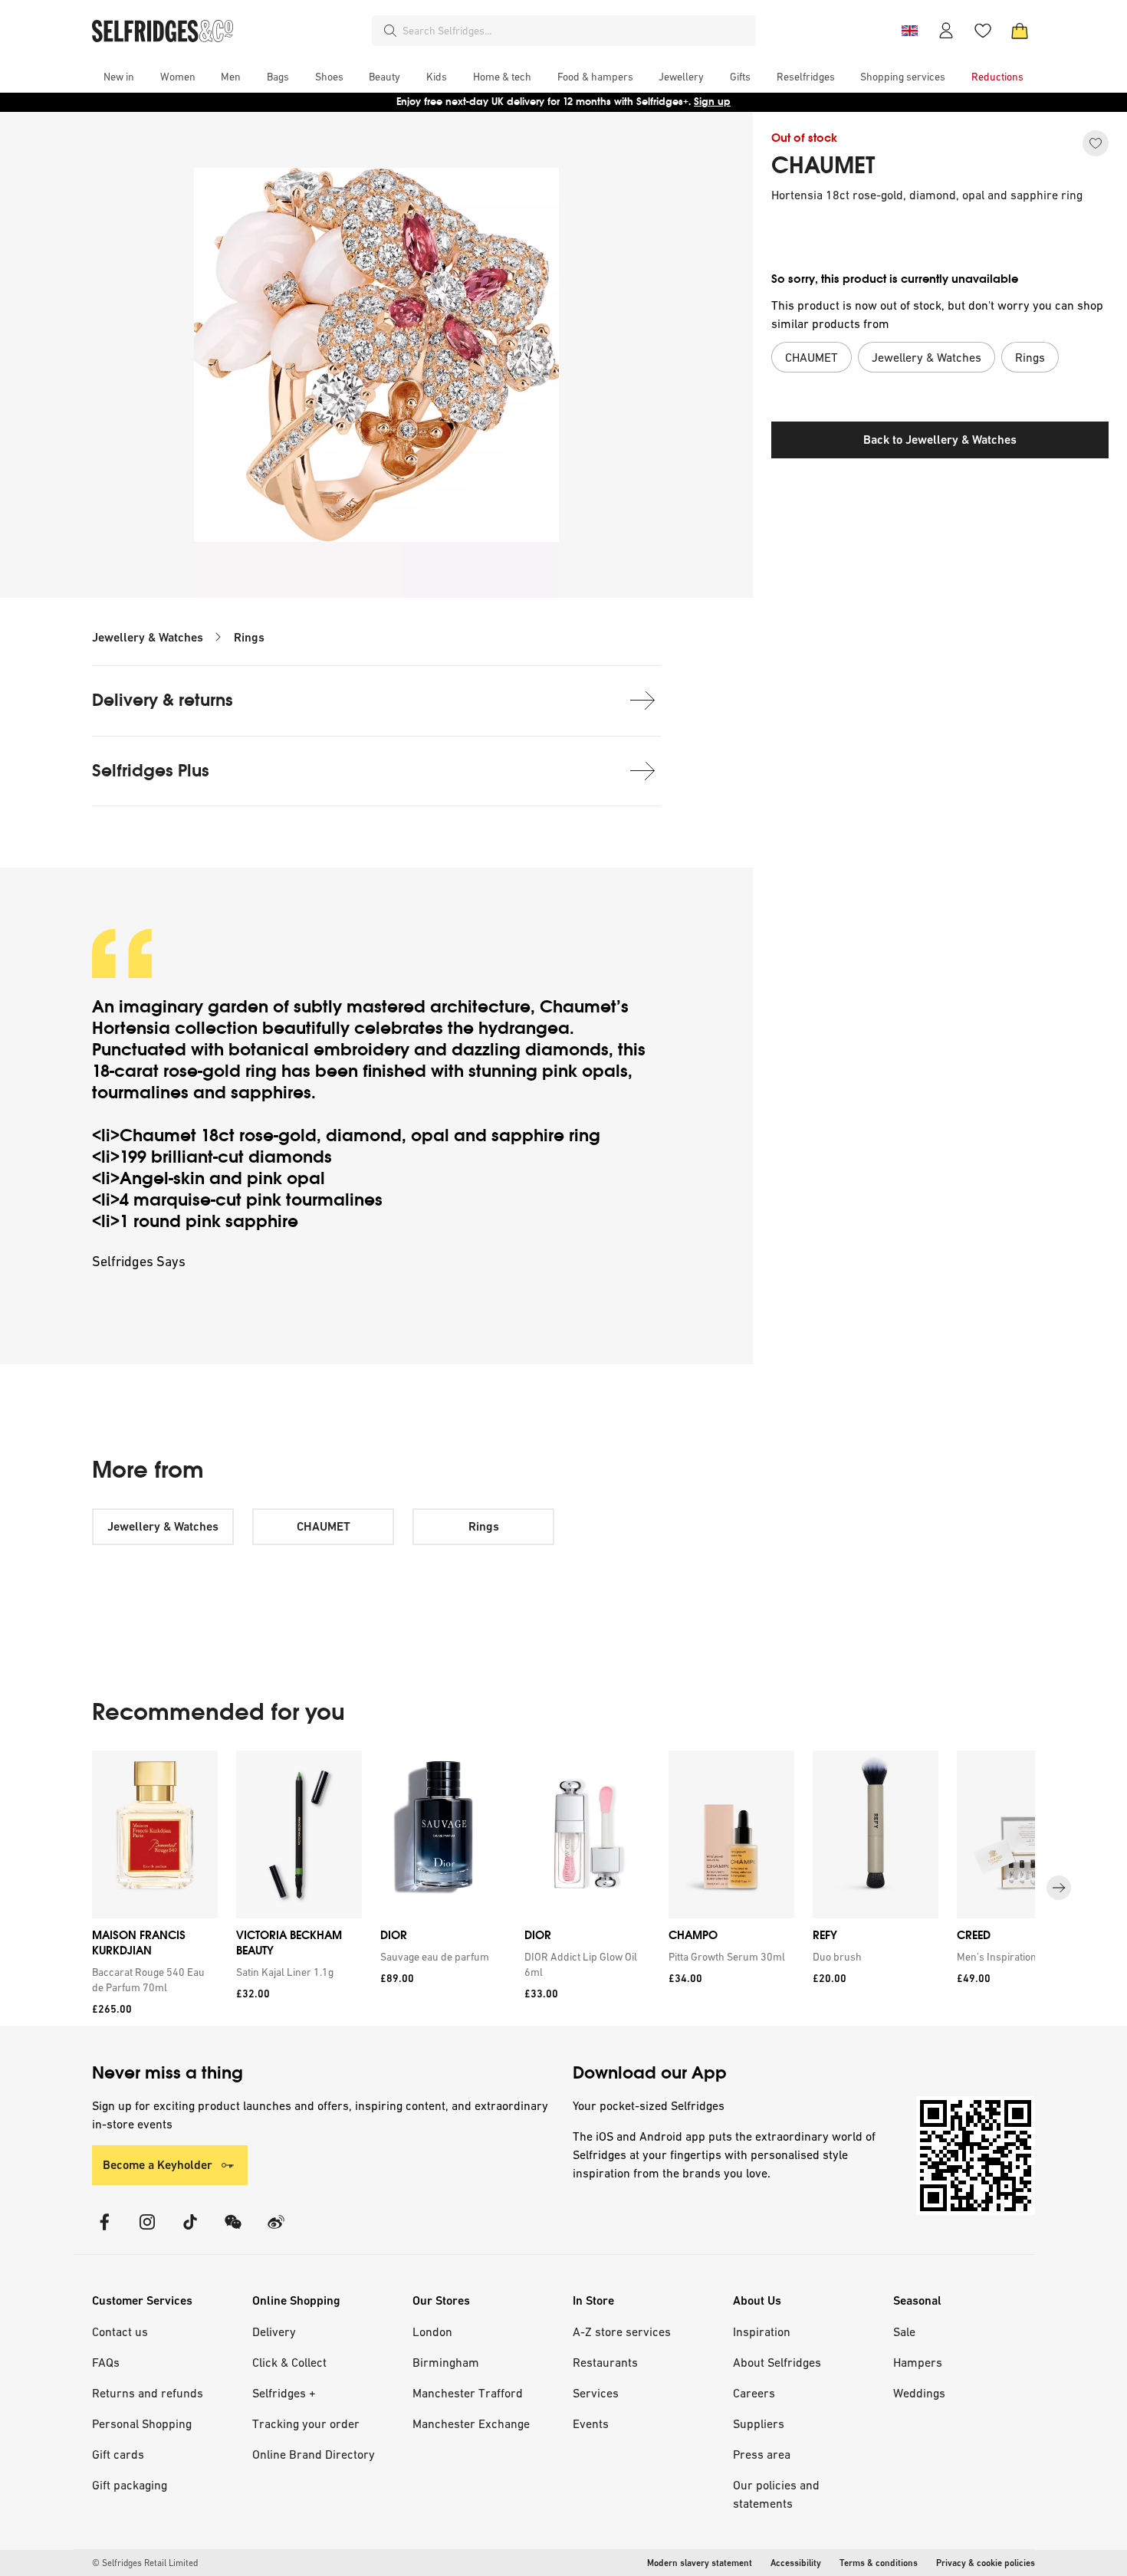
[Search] (390, 30)
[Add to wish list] (1096, 143)
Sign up (712, 101)
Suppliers (758, 2423)
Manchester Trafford (467, 2393)
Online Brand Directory (313, 2454)
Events (591, 2423)
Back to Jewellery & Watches (940, 439)
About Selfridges (777, 2362)
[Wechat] (233, 2231)
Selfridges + (284, 2393)
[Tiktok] (190, 2231)
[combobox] (575, 30)
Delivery (274, 2331)
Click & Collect (289, 2362)
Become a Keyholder (157, 2165)
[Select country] (909, 30)
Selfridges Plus (150, 771)
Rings (249, 637)
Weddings (919, 2393)
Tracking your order (306, 2423)
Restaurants (605, 2362)
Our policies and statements (776, 2494)
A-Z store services (622, 2331)
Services (596, 2393)
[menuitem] (119, 76)
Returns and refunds (147, 2393)
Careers (754, 2393)
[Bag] (1019, 30)
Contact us (120, 2331)
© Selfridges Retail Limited (145, 2563)
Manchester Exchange (471, 2423)
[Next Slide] (1058, 1887)
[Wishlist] (983, 30)
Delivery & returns (162, 700)
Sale (904, 2331)
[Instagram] (147, 2231)
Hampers (917, 2362)
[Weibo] (276, 2231)
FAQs (106, 2362)
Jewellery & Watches (147, 637)
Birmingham (445, 2362)
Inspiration (761, 2331)
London (432, 2331)
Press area (761, 2454)
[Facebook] (104, 2231)
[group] (563, 1888)
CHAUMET (823, 165)
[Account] (946, 30)
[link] (152, 1979)
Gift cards (118, 2454)
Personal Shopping (142, 2423)
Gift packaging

> **TASK PROMPT**: The answer must be the full set of records, repeated exactly, with no pictures.

> **RESULT**:
[Search] (390, 30)
[Add to wish list] (1096, 143)
Sign up (712, 101)
Suppliers (758, 2423)
Manchester Trafford (467, 2393)
Online Brand Directory (313, 2454)
Events (591, 2423)
Back to Jewellery & Watches (940, 439)
About Selfridges (777, 2362)
[Wechat] (233, 2231)
Selfridges + (284, 2393)
[Tiktok] (190, 2231)
[combobox] (575, 30)
Delivery (274, 2331)
Click & Collect (289, 2362)
Become a Keyholder (157, 2165)
[Select country] (909, 30)
Selfridges Plus (150, 771)
Rings (249, 637)
Weddings (919, 2393)
Tracking your order (306, 2423)
Restaurants (605, 2362)
Our policies and statements (776, 2494)
A-Z store services (622, 2331)
Services (596, 2393)
[menuitem] (119, 76)
Returns and refunds (147, 2393)
Careers (754, 2393)
[Bag] (1019, 30)
Contact us (120, 2331)
© Selfridges Retail Limited (145, 2563)
Manchester Exchange (471, 2423)
[Next Slide] (1058, 1887)
[Wishlist] (983, 30)
Delivery & returns (162, 700)
Sale (904, 2331)
[Instagram] (147, 2231)
Hampers (917, 2362)
[Weibo] (276, 2231)
FAQs (106, 2362)
Jewellery & Watches (147, 637)
Birmingham (445, 2362)
Inspiration (761, 2331)
London (432, 2331)
Press area (761, 2454)
[Facebook] (104, 2231)
[group] (563, 1888)
CHAUMET (823, 165)
[Account] (946, 30)
[link] (152, 1979)
Gift cards (118, 2454)
Personal Shopping (142, 2423)
Gift packaging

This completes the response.